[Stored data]
+-------+

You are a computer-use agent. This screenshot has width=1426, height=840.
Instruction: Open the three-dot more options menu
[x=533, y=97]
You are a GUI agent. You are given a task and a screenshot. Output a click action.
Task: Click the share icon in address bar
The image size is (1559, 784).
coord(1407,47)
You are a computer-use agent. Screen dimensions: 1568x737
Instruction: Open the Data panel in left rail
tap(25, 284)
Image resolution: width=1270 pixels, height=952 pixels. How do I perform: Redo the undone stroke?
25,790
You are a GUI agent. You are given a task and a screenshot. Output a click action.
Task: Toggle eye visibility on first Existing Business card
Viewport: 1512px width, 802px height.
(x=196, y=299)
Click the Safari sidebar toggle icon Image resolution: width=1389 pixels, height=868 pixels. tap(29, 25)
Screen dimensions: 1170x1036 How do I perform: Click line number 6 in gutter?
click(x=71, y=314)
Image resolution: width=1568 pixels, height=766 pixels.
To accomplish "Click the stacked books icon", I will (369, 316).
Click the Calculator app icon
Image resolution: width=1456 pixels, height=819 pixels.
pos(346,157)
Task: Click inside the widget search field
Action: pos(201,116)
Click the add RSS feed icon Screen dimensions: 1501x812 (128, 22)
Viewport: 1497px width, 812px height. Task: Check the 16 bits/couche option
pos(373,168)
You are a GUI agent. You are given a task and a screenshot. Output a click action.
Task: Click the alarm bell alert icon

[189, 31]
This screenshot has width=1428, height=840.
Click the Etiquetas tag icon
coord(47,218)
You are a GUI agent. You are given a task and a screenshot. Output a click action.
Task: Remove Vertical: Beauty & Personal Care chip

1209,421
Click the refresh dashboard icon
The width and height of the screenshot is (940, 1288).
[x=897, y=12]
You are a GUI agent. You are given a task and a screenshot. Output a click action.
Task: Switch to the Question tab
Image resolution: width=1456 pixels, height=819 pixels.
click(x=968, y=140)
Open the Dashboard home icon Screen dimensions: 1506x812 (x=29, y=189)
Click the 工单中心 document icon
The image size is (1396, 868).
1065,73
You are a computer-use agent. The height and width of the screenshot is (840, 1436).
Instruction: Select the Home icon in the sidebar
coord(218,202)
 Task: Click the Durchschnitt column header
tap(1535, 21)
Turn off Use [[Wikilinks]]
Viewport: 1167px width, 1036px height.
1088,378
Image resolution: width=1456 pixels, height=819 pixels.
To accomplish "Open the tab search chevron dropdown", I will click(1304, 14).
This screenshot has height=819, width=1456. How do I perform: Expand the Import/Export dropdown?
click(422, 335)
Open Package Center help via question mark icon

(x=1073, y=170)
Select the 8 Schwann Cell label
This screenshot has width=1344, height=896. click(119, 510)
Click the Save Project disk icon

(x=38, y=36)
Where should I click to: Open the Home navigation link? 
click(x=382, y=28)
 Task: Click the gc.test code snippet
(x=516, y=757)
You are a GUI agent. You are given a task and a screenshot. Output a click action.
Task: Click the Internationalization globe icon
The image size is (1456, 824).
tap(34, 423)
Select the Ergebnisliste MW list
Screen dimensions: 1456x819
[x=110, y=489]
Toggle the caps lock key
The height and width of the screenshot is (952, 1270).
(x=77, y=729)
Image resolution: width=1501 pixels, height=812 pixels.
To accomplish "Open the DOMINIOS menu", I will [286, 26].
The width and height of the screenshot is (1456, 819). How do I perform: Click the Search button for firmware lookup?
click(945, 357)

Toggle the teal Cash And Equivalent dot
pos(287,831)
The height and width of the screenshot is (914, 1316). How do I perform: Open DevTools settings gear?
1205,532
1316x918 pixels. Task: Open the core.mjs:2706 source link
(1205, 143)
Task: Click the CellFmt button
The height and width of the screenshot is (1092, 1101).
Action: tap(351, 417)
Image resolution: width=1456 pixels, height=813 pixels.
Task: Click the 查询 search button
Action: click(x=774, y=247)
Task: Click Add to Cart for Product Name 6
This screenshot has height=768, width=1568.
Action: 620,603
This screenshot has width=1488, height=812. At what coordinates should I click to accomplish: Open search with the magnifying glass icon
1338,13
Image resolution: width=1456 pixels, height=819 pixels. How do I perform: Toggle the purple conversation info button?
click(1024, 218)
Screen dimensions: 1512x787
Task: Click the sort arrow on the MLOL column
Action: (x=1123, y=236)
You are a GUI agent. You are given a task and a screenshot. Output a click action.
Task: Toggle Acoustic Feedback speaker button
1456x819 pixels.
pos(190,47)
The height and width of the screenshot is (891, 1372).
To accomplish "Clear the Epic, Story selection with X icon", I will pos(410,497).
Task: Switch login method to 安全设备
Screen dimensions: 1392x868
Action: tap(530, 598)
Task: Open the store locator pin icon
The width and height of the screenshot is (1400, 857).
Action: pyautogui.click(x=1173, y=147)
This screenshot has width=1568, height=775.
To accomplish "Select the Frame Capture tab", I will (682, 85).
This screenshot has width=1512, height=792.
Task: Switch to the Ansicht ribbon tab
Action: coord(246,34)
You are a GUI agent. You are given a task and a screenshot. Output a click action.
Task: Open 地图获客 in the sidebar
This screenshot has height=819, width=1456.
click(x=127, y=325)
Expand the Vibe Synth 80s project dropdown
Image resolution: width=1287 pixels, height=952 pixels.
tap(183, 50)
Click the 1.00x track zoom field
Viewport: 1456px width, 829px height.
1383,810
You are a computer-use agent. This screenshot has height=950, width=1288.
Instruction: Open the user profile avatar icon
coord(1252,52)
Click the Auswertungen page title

+-------+

Go through the entries and restate each one exactly.

- [REPLY TO THE TASK]:
You are a computer-use agent. This screenshot has width=1426, height=840.
Instruction: Open the three-dot more options menu
[x=533, y=97]
You are a GUI agent. You are given a task and a screenshot. Output a click action.
Task: Click the share icon in address bar
The image size is (1559, 784).
coord(1407,47)
You are a computer-use agent. Screen dimensions: 1568x737
Instruction: Open the Data panel in left rail
tap(25, 284)
Image resolution: width=1270 pixels, height=952 pixels. How do I perform: Redo the undone stroke?
25,790
You are a GUI agent. You are given a task and a screenshot. Output a click action.
Task: Toggle eye visibility on first Existing Business card
Viewport: 1512px width, 802px height.
(x=196, y=299)
Click the Safari sidebar toggle icon Image resolution: width=1389 pixels, height=868 pixels. tap(29, 25)
Screen dimensions: 1170x1036 How do I perform: Click line number 6 in gutter?
click(x=71, y=314)
Image resolution: width=1568 pixels, height=766 pixels.
To accomplish "Click the stacked books icon", I will (369, 316).
Click the Calculator app icon
Image resolution: width=1456 pixels, height=819 pixels.
pos(346,157)
Task: Click inside the widget search field
Action: pos(201,116)
Click the add RSS feed icon Screen dimensions: 1501x812 (128, 22)
Viewport: 1497px width, 812px height. Task: Check the 16 bits/couche option
pos(373,168)
You are a GUI agent. You are given a task and a screenshot. Output a click action.
Task: Click the alarm bell alert icon

[189, 31]
This screenshot has width=1428, height=840.
Click the Etiquetas tag icon
coord(47,218)
You are a GUI agent. You are given a task and a screenshot. Output a click action.
Task: Remove Vertical: Beauty & Personal Care chip

1209,421
Click the refresh dashboard icon
The width and height of the screenshot is (940, 1288).
[x=897, y=12]
You are a GUI agent. You are given a task and a screenshot. Output a click action.
Task: Switch to the Question tab
Image resolution: width=1456 pixels, height=819 pixels.
click(x=968, y=140)
Open the Dashboard home icon Screen dimensions: 1506x812 (x=29, y=189)
Click the 工单中心 document icon
The image size is (1396, 868).
1065,73
You are a computer-use agent. The height and width of the screenshot is (840, 1436).
Instruction: Select the Home icon in the sidebar
coord(218,202)
 Task: Click the Durchschnitt column header
tap(1535, 21)
Turn off Use [[Wikilinks]]
Viewport: 1167px width, 1036px height.
1088,378
Image resolution: width=1456 pixels, height=819 pixels.
To accomplish "Open the tab search chevron dropdown", I will click(1304, 14).
This screenshot has height=819, width=1456. How do I perform: Expand the Import/Export dropdown?
click(422, 335)
Open Package Center help via question mark icon

(x=1073, y=170)
Select the 8 Schwann Cell label
This screenshot has width=1344, height=896. click(119, 510)
Click the Save Project disk icon

(x=38, y=36)
Where should I click to: Open the Home navigation link? 
click(x=382, y=28)
 Task: Click the gc.test code snippet
(x=516, y=757)
You are a GUI agent. You are given a task and a screenshot. Output a click action.
Task: Click the Internationalization globe icon
The image size is (1456, 824).
tap(34, 423)
Select the Ergebnisliste MW list
Screen dimensions: 1456x819
[x=110, y=489]
Toggle the caps lock key
The height and width of the screenshot is (952, 1270).
(x=77, y=729)
Image resolution: width=1501 pixels, height=812 pixels.
To accomplish "Open the DOMINIOS menu", I will [286, 26].
The width and height of the screenshot is (1456, 819). How do I perform: Click the Search button for firmware lookup?
click(945, 357)

Toggle the teal Cash And Equivalent dot
pos(287,831)
The height and width of the screenshot is (914, 1316). How do I perform: Open DevTools settings gear?
1205,532
1316x918 pixels. Task: Open the core.mjs:2706 source link
(1205, 143)
Task: Click the CellFmt button
The height and width of the screenshot is (1092, 1101).
Action: tap(351, 417)
Image resolution: width=1456 pixels, height=813 pixels.
Task: Click the 查询 search button
Action: click(x=774, y=247)
Task: Click Add to Cart for Product Name 6
This screenshot has height=768, width=1568.
Action: 620,603
This screenshot has width=1488, height=812. At what coordinates should I click to accomplish: Open search with the magnifying glass icon
1338,13
Image resolution: width=1456 pixels, height=819 pixels. How do I perform: Toggle the purple conversation info button?
click(1024, 218)
Screen dimensions: 1512x787
Task: Click the sort arrow on the MLOL column
Action: (x=1123, y=236)
You are a GUI agent. You are given a task and a screenshot. Output a click action.
Task: Toggle Acoustic Feedback speaker button
1456x819 pixels.
pos(190,47)
The height and width of the screenshot is (891, 1372).
To accomplish "Clear the Epic, Story selection with X icon", I will pos(410,497).
Task: Switch login method to 安全设备
Screen dimensions: 1392x868
Action: tap(530, 598)
Task: Open the store locator pin icon
The width and height of the screenshot is (1400, 857).
Action: pyautogui.click(x=1173, y=147)
This screenshot has width=1568, height=775.
To accomplish "Select the Frame Capture tab", I will (682, 85).
This screenshot has width=1512, height=792.
Task: Switch to the Ansicht ribbon tab
Action: coord(246,34)
You are a GUI agent. You are given a task and a screenshot. Output a click action.
Task: Open 地图获客 in the sidebar
This screenshot has height=819, width=1456.
click(x=127, y=325)
Expand the Vibe Synth 80s project dropdown
Image resolution: width=1287 pixels, height=952 pixels.
tap(183, 50)
Click the 1.00x track zoom field
Viewport: 1456px width, 829px height.
1383,810
You are a computer-use agent. This screenshot has height=950, width=1288.
Instruction: Open the user profile avatar icon
coord(1252,52)
Click the Auswertungen page title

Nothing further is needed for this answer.